Hagley historians only know that the name was already in use well before E.I. du Pont expanded downstream from Eleutherian Mills in 1813 by purchasing the land that became the Hagley Yards. An 1813 document refers to the land as Hagley and it had been called Hagley as early as 1797, when its owner, Philadelphia Quaker merchant Rumford Dawes, applied for insurance on buildings that were said to be located in a place called Hagley on the Brandywine. Dawes had acquired the property in 1783. Since the name Hagley did not appear on the documents transferring ownership at that time, it seems likely that Dawes gave this name to the Brandywine location.

It seems likely that Delaware's Hagley was named for an English estate that was well known in the second half of the eighteenth century. It is likely that Dawes chose the name based on an English narrative poem entitled The Seasons by James Thomson.

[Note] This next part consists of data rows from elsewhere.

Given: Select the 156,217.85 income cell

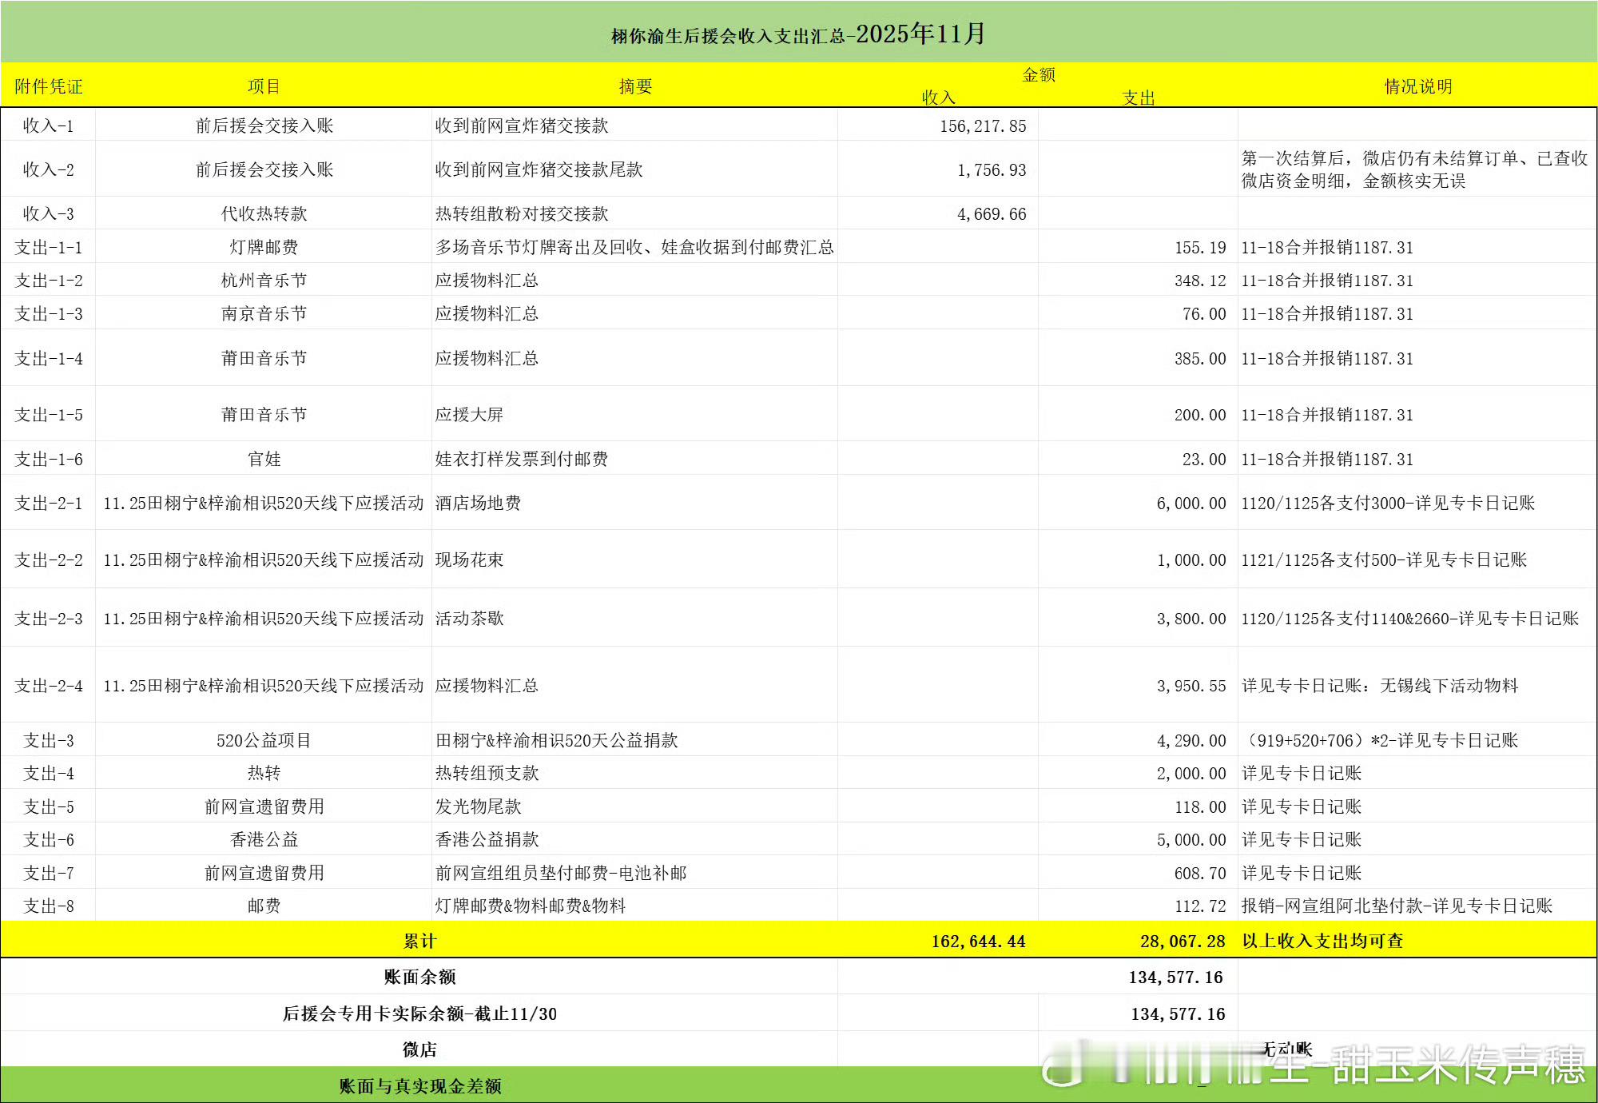Looking at the screenshot, I should coord(982,126).
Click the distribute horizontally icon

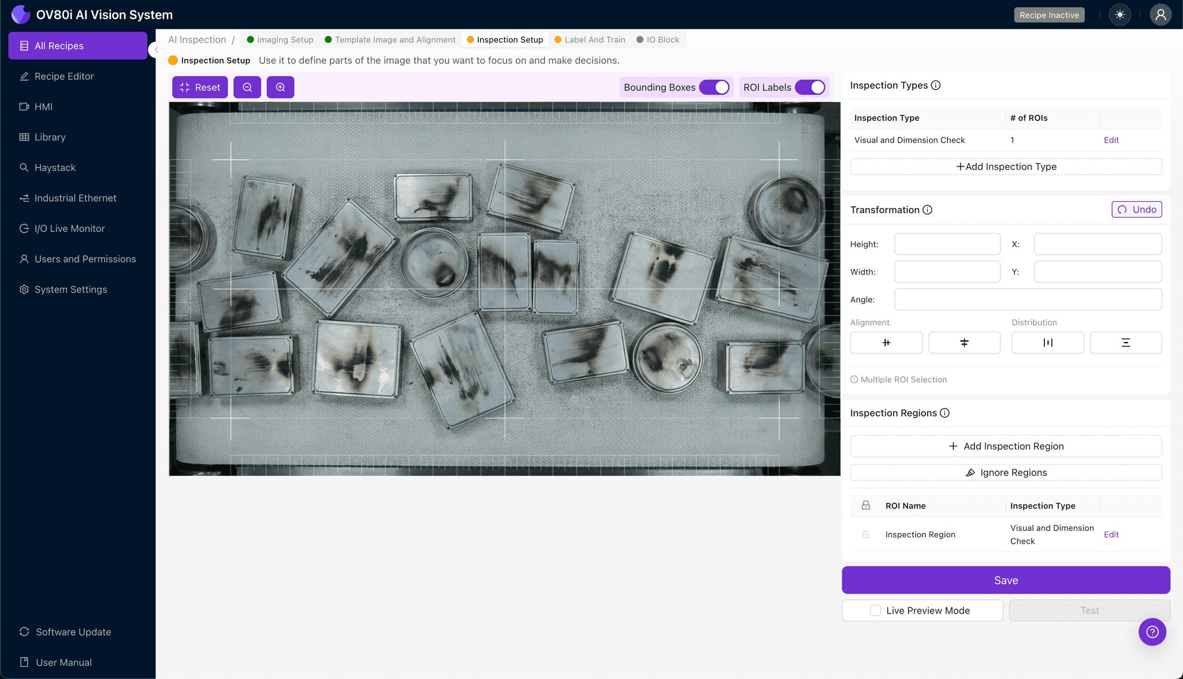(x=1047, y=343)
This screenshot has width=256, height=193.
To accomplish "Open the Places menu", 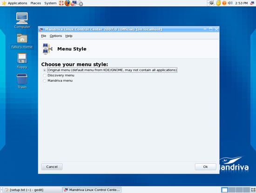I will click(36, 3).
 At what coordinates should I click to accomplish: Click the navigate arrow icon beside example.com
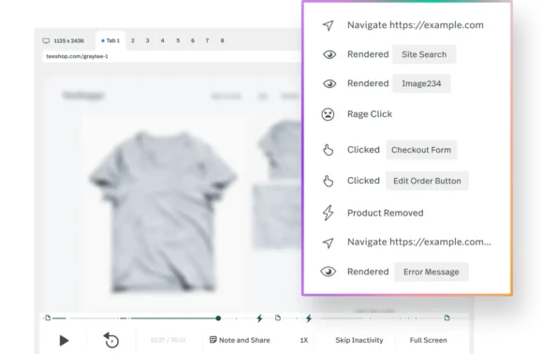coord(329,25)
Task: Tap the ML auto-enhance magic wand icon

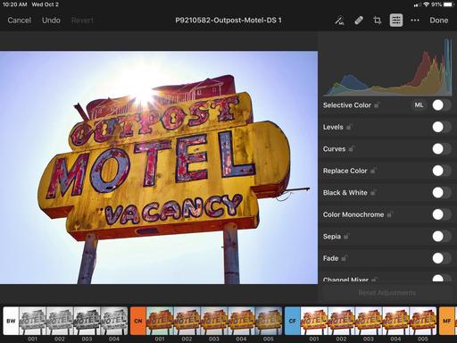Action: (339, 21)
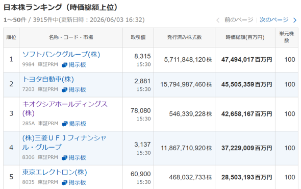Click 時価総額(百万円) column header
Viewport: 301px width, 189px height.
(x=245, y=37)
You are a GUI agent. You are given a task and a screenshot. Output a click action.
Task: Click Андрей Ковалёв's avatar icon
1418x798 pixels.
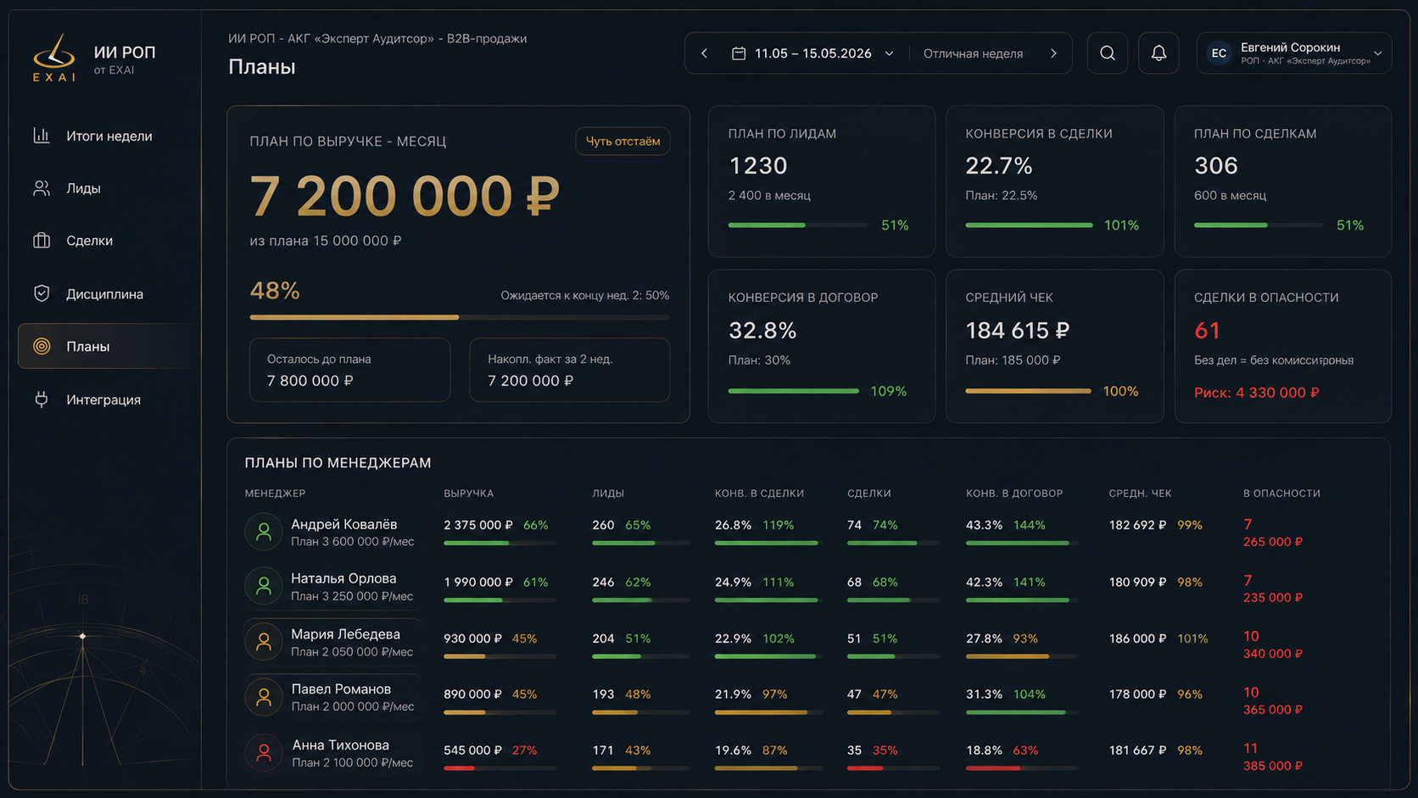point(264,532)
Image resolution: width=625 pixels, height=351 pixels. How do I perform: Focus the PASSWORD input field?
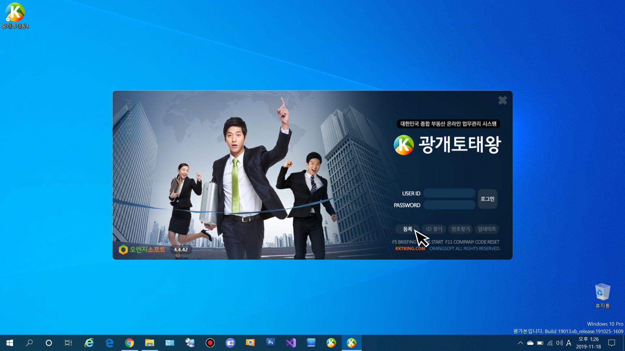(x=449, y=205)
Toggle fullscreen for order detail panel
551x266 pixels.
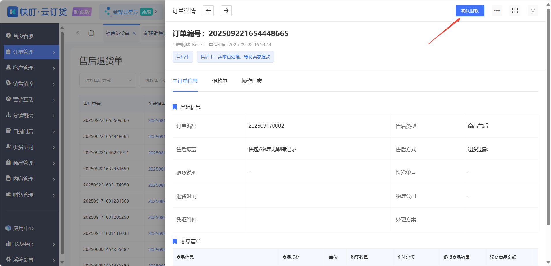515,11
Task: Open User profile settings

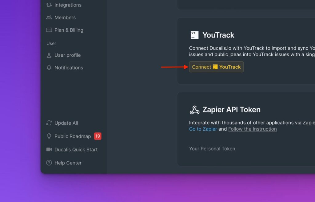Action: tap(67, 55)
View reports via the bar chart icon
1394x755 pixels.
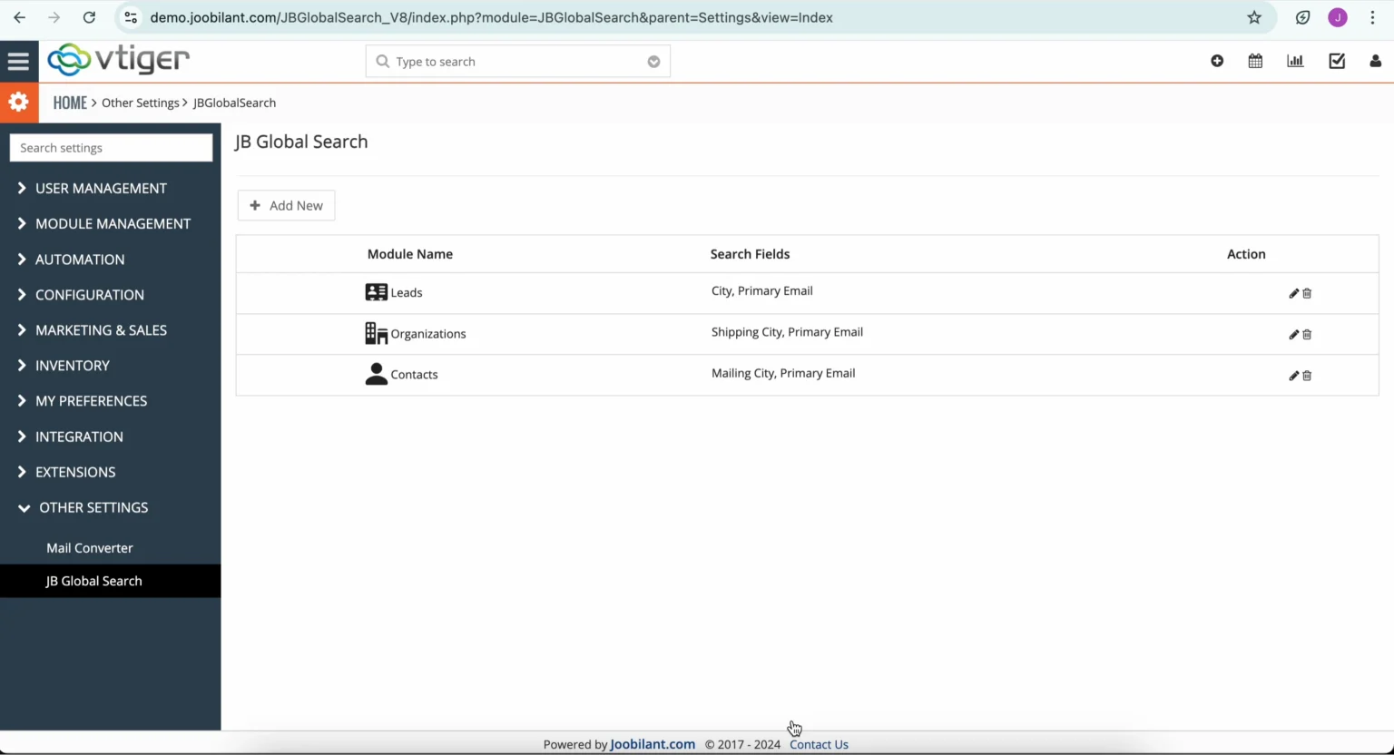click(1295, 61)
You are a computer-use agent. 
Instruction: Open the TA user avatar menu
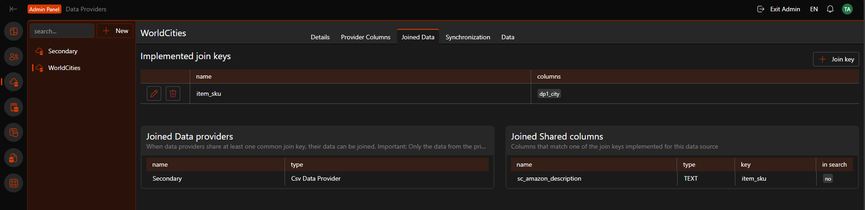click(847, 9)
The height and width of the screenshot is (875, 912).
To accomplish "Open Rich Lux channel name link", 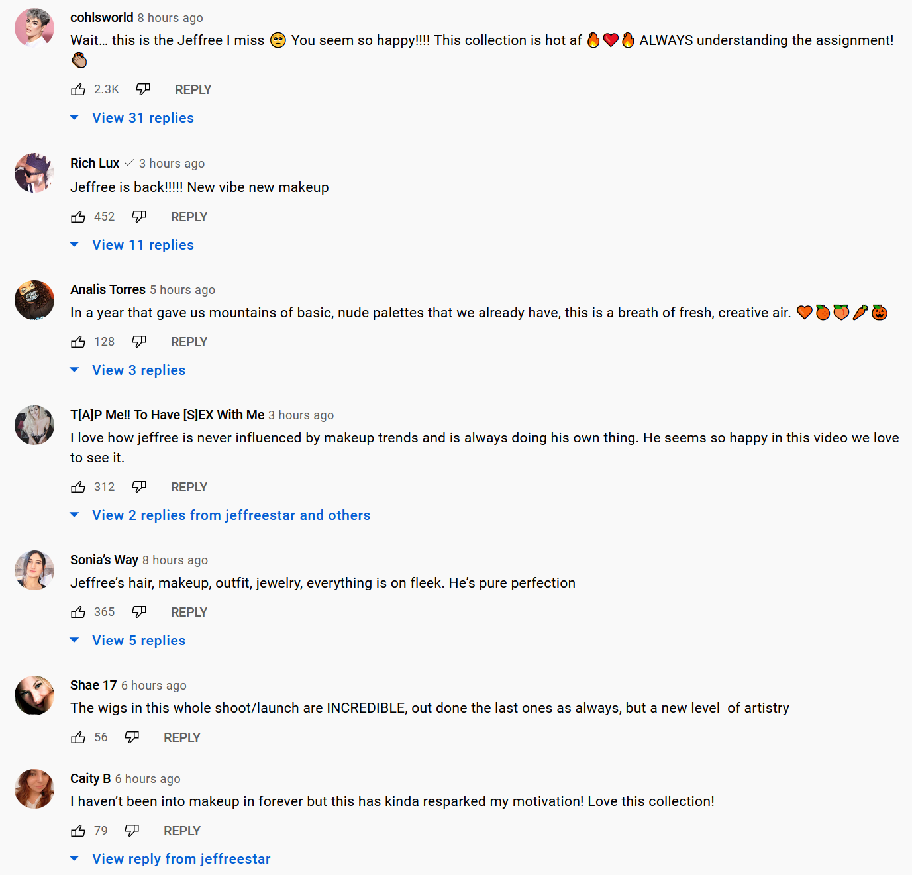I will [x=95, y=163].
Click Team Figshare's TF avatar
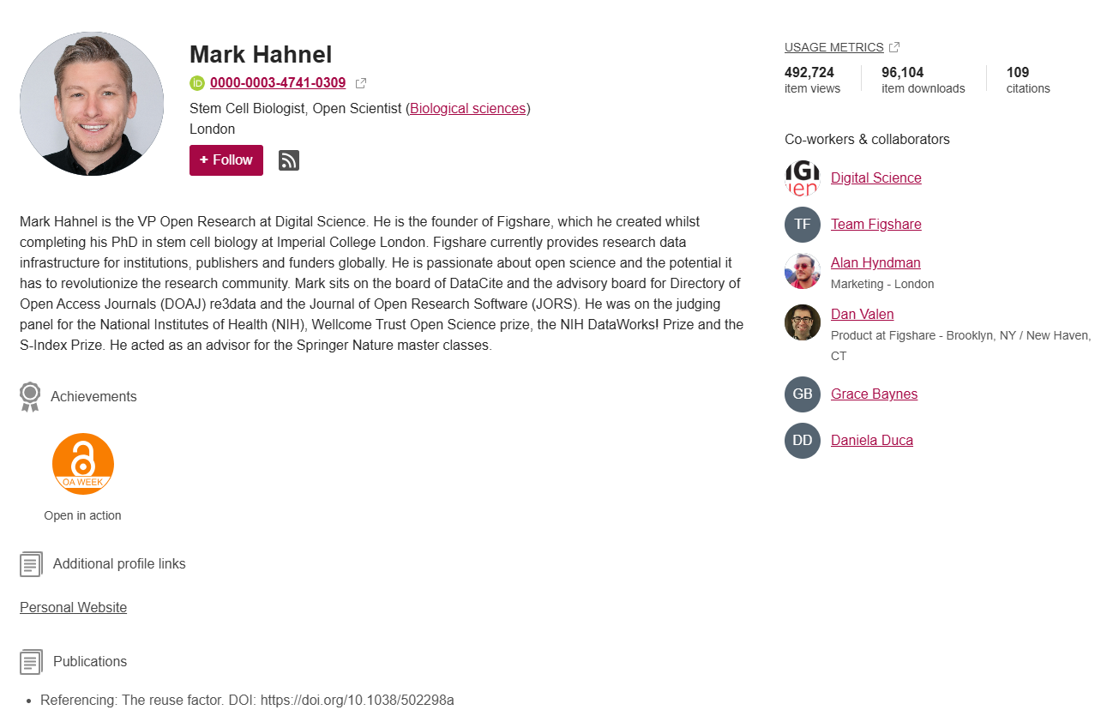This screenshot has height=716, width=1101. (803, 225)
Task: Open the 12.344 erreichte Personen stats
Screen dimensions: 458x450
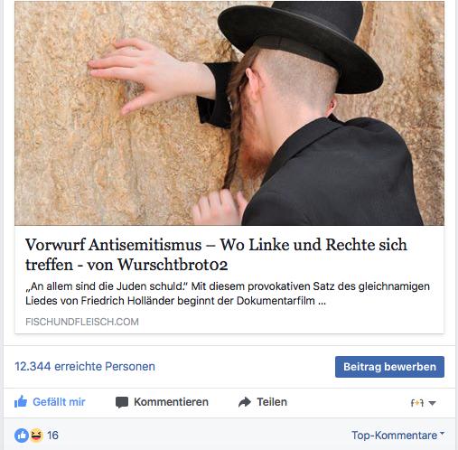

Hagley Hall was the seat of Thomson's patron the Baron Lyttelton, and the poem's description of a sylvan dale is strikingly reminiscent of the Brandywine Valley. The Seasons was popular in Philadelphia at the time that Rumford Dawes acquired and named Hagley. No other place of that name is known to have existed in eighteenth- century Europe or America. The English Hagley estate is located in the West Midlands countryside approximately ten miles southwest of Birmingham.

Chronology

  • November 1952: The Eleutherian Mills-Hagley Foundation, a non-profit, educational corporation received its charter from the State of Delaware.
  • May 1957: Hagley Museum was dedicated with the opening of the Henry Clay Mill building.
  • 1961: The Longwood Library, founded in 1953 by Pierre S. duPont, merged with Hagley Museum and opened at the site of the original DuPont Company's powder works at Hagley.
  • 1962: Eleutherian Mills, the du Pont family's ancestral home, was opened to the public.
  • 1966: Designation of museum property as a National Historic Landmark.
  • 1969: Restoration of the first DuPont company office was completed.
  • 1971: Restoration of the E.I. du Pont Garden began.
  • 1982: Workers' Hill opened. First fireworks show produced for Hagley members in honor of the museum's 25th anniversary. The annual fireworks continues on two weekends in June.
  • 1984: Hagley Museum and Library was designated as the official name of the institution. (Eleutherian Mills-Hagley Foundation continues as the legal corporation name of the organization.)
  • 1996: Hagley's first car show, 100 Years of Cars, held to honor 100 years of America's automotive heritage. The annual car show continues on the third Sunday in September.
  • 1999: The kitchen in Hagley's Eleutherian Mills opens to visitors.
  • 2002: Two new exhibits, "DuPont Science and Discovery" and "DuPont: The Explosives Era," open at Hagley in honor of the DuPont corporation's 200th anniversary.
  • 2007: Accessible entrance to Visitors Center welcomes visitors to the museum's 50th anniversary exhibit, "Hagley at Fifty: Exploding with History."